The US Supreme Court recently struck down the tribunal system as a violation of the Geneva Conventions. The Bush administration maintained that as "enemy combatants" the men they held had no rights under the Conventions. The Supreme Court cited Common Article Three that covers prisoners caught in conflicts that do not involve "High Contracting Parties" (or states). Because the Court also ruled that existing US laws did not apply to the pending cases, some members of Congress are beginning the process of drafting a new, more draconian law to replace the "Detainee Treatment Act" of 2005. That Act was the basis for the continued detentions.
Whatever law is cobbled together, its goal won't be fair trials for people who have been imprisoned for years without charges or much legal recourse. Begg's experiences and subsequent book have proven that allowing present and former detainees a voice, in court or in public, will have a devastating effect on US policy. His account reveals the inhumane conditions, torture, deprivation of human rights, and outright murders that have occurred in the brightly-lit prisons run by the US. And his story is just one of thousands.
Because Begg writes in English, he brings his experiences to a British and US audience that has only glimpsed the routine brutality of the invasion and occupation of Afghanistan and Iraq. Enemy Combatant opens a small window into several high-security facilities and invites readers to experience life somewhere between limbo and hell.

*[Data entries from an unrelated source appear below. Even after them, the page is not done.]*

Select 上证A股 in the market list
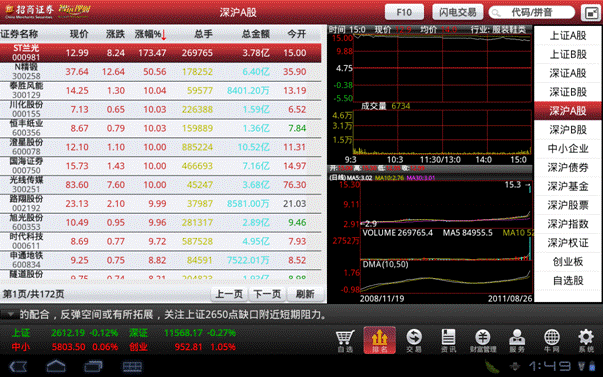This screenshot has height=377, width=603. (x=568, y=35)
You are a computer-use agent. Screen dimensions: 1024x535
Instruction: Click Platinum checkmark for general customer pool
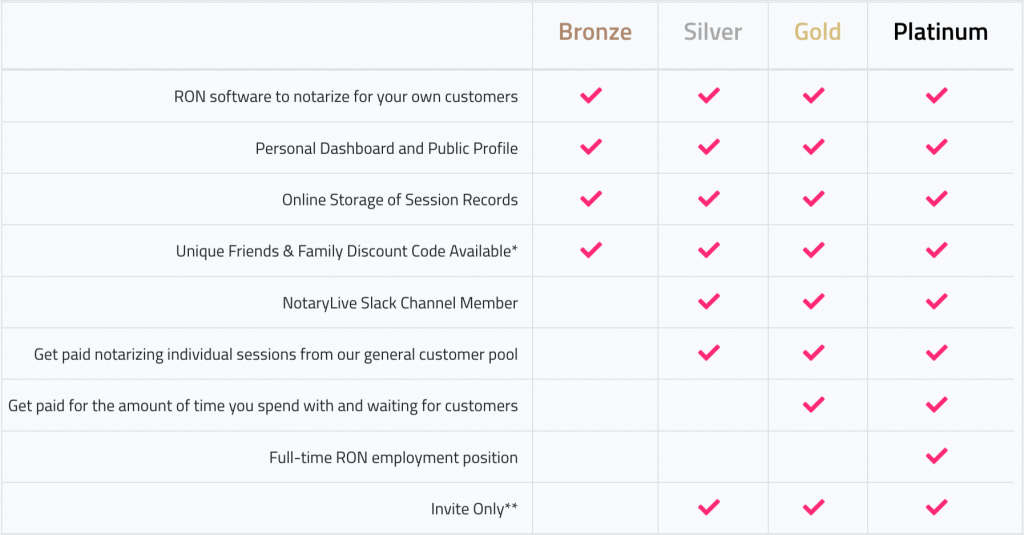[936, 353]
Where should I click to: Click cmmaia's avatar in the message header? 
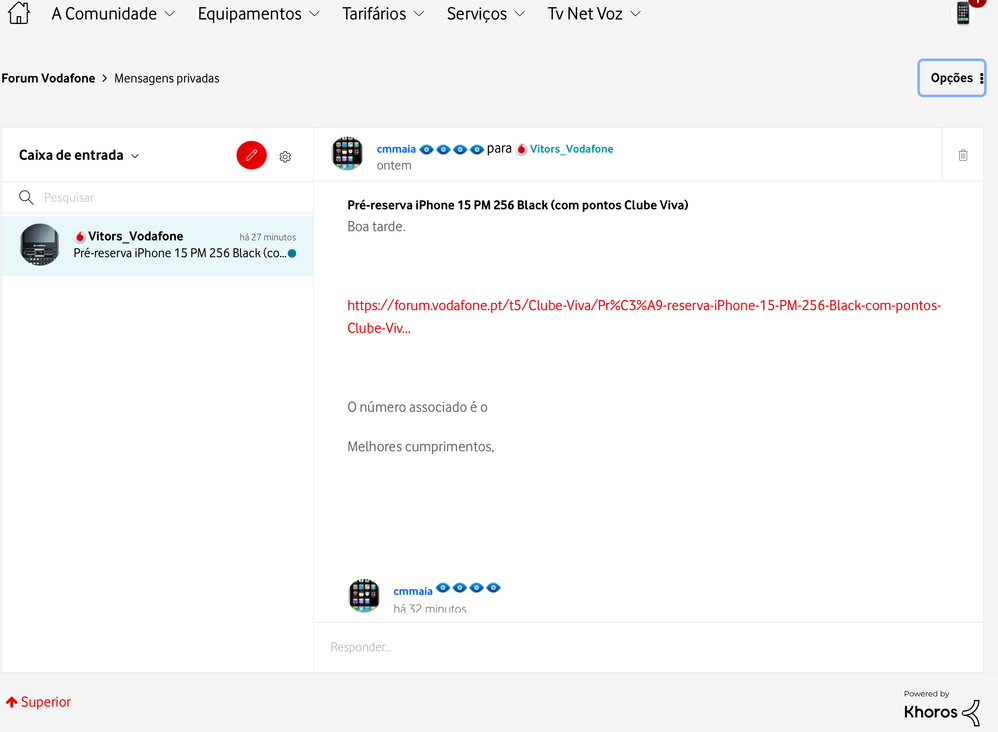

Begg's book is so dangerous that the New York Times took the unusual step of printing a front-page story challenging the veracity of his statements on June 15, 2006 in an article entitled Jihadist or Victim: Ex-Detainee Makes a Case. Despite media scrutiny no solid evidence has emerged that shows Begg's to be a "sympathizer, a recruiter and a financier" for terrorists, as he has been described by the Defense Department. If all memoirs were as closely monitored for factual information the US publishing industry might collapse.
The strength of Begg's account is his humanity. He details life inside Guantánamo including the horror of being transported for hours with a bag over his head and entombed in blacked-out goggles. He treats each of his jailers as individuals, some of whom oppose the US war against Afghanistan and Iraq. He mourns the long separation from his family and describes the constant struggle that the imprisoned men endure to keep themselves sane, even though they have little hope of relief from their long detentions.
With fresh headlines of the suicides of three men from Guantánamo, and the dismantling of the so-called "legal basis" for the continuation of the prisons, Begg makes a compelling argument for tearing down the walls. Guantánamo has become synonymous with the Bush administration's disregard for international law. Like the Bastille, the prison stormed by a revolutionary grouping of Parisians on July 14, 1789, its name will live on as a symbol of oppression long after it is dismantled.
He says it all when he writes, "The sad fact is they (the British government-ds) have acted duplicitously, immorally and unlawfully. It is not just their uncritical acceptance of and obedience to torturous conditions, regimes, and physical restraint or worse. They were there by choice. These are the lessons of Nuremberg. You cannot simply be present in these circumstances and escape your own role. The definition of torture under the UN convention is the application of extreme mental or physical pressure by a state on an individual for the purpose of obtaining information. Any complicity in that, as well as direct application, is in breach of international law and is criminal by definition."